**Text block:**
Our national parks vital to fighting climate change

By Gene Karpinski and Sarah Rose

This content originally appeared in the Merced-Sun Star

As President Barack Obama visits Yosemite National Park with the first family this weekend, we hope they find an opportunity to unwind, heal and connect directly with our nation’s rich outdoor heritage – as countless Americans before them have done in one of America’s most celebrated national parks.

But as President Obama clearly understands, our national parks and other public lands aren’t just a place to heal and enjoy the beauty of nature; they’re also critical for mitigating and adapting to the growing impacts of climate change.

Climate change is wreaking havoc on places across the globe – from ocean acidification that’s devastating Australia’s Great Barrier Reef to melting the permafrost throughout the Arctic Circle to contributing to California’s extreme drought.

Montana’s Glacier National Park could be without a single glacier in just three decades due to climate change. California’s Joshua Tree National Park could lose virtually all of its iconic trees by the end of the century for the same reason.

**Task details:** Repeat everything in the national parks and climate change text from "Our national parks vital" down to "of climate change.", word for word.

**Records provided:**

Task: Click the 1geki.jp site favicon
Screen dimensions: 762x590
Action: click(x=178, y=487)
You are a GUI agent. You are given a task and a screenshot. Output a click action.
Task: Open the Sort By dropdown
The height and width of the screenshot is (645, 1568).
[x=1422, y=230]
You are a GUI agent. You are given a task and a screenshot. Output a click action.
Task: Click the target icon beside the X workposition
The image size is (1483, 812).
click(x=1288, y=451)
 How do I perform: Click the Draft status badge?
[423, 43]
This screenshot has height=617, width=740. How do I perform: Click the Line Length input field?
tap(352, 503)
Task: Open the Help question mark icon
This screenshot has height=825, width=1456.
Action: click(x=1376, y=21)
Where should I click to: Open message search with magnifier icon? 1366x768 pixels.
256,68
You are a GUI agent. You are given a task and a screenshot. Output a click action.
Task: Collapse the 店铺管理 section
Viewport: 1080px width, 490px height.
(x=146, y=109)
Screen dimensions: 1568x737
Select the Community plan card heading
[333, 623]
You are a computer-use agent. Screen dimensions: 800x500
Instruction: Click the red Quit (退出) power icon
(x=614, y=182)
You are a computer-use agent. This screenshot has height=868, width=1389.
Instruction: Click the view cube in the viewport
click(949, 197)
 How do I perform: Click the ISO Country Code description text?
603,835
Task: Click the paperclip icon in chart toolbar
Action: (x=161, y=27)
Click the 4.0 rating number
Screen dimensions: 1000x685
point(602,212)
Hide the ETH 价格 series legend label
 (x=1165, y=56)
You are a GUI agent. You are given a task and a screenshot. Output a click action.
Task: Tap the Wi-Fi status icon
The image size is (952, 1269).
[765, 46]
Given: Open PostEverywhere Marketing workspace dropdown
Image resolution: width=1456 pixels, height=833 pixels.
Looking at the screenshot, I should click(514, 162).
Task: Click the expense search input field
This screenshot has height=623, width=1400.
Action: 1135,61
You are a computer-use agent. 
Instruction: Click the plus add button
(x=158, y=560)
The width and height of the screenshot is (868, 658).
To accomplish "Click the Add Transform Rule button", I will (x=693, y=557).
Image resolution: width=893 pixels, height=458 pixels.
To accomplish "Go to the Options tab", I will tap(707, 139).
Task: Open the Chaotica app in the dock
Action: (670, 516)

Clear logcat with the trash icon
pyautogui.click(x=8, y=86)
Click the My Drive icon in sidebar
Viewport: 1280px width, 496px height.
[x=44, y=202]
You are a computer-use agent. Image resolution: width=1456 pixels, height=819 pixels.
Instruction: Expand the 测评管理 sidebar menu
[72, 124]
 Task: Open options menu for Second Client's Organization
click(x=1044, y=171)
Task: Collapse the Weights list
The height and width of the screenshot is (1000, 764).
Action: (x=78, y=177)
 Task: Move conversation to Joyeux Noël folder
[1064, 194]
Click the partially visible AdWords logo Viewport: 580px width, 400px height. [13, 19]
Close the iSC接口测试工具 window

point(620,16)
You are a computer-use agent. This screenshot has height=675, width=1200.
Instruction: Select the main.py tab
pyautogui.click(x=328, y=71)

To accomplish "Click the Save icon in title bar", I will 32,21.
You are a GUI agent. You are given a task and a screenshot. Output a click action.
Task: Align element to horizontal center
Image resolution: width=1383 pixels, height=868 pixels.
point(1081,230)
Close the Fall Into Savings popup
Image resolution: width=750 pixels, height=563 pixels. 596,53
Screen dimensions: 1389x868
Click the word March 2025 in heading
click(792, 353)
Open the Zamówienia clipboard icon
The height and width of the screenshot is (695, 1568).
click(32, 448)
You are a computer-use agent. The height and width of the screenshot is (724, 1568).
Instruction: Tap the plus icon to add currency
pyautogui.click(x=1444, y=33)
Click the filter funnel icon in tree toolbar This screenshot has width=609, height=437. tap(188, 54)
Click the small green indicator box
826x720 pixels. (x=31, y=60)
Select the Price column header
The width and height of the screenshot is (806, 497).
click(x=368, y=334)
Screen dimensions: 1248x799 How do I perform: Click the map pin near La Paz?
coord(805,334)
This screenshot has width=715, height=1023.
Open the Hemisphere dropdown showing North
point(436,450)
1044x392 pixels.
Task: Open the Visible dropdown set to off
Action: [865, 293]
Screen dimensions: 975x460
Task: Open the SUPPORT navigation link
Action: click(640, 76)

**Answer box:**
Our national parks vital to fighting climate change

By Gene Karpinski and Sarah Rose

This content originally appeared in the Merced-Sun Star

As President Barack Obama visits Yosemite National Park with the first family this weekend, we hope they find an opportunity to unwind, heal and connect directly with our nation’s rich outdoor heritage – as countless Americans before them have done in one of America’s most celebrated national parks.

But as President Obama clearly understands, our national parks and other public lands aren’t just a place to heal and enjoy the beauty of nature; they’re also critical for mitigating and adapting to the growing impacts of climate change.